Epidemics often aren’t neat and bundled phenomena. They are noisy occurrences where many variables play essential, but shifting, roles. There is no underlying truth of the disease – only an unstable collection of details that vary, often becoming entangled, as the disease spreads.
If scientists aren’t confident that they can understand epidemiological systems well enough to predict the behavior of related ones, why bother studying them?
The answer might reside in what we call a “soft physics” of prediction: Scientists should stop assuming that every outbreak follows the same rules. When comparing one outbreak with another, they should keep in mind all of the contextual differences between them.
For example, biologists have uncovered many details about influenza infections. They know how the viruses bind to host cells, how they replicate and how they evolve resistance to antiviral drugs. But one epidemic might have started when a large population used public transportation on a certain day of the month, while another might have been initiated by a congregation at a religious service.
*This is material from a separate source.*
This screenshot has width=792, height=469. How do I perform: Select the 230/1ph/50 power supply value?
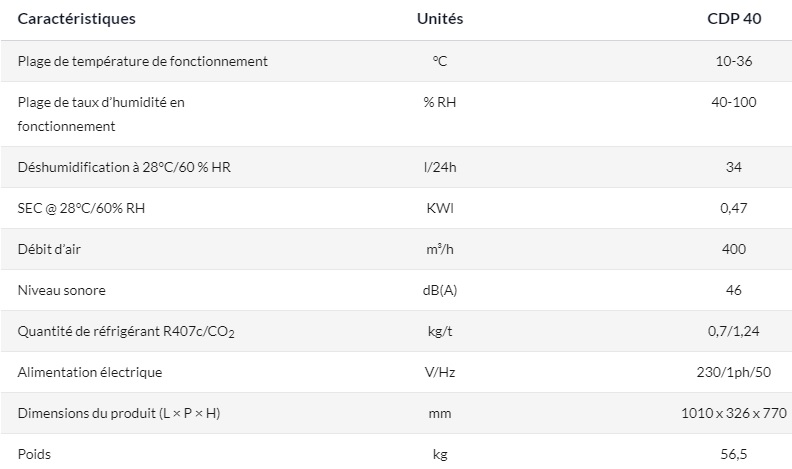click(733, 372)
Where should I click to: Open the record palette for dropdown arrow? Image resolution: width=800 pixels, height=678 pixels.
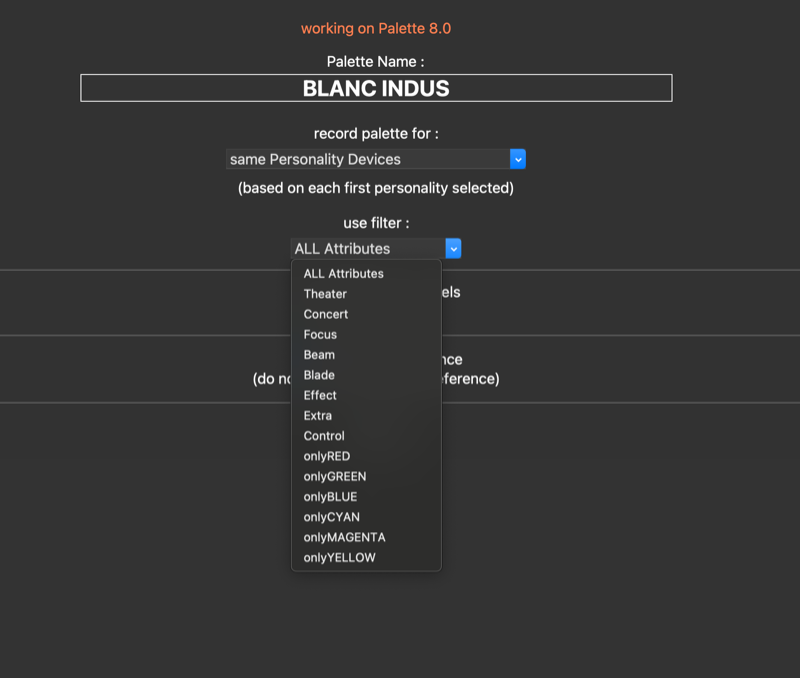click(x=517, y=159)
Though both outbreaks are rooted in the same infectious agent, these and many other differences in their particulars mean that scientists may need to reframe how they model how each progresses.
To understand these particulars better, scientists need significant investments in real-time data. Consider that the National Weather Service spends over US$1 billion per year gathering data and making forecasts. The CDC spends only a quarter as much on public health statistics and has no dedicated budget for forecasting.
Disease surveillance remains one of the highest-stakes areas of science. A careful consideration for unique circumstances underlying outbreaks and more responsible collection of data could save thousands of lives.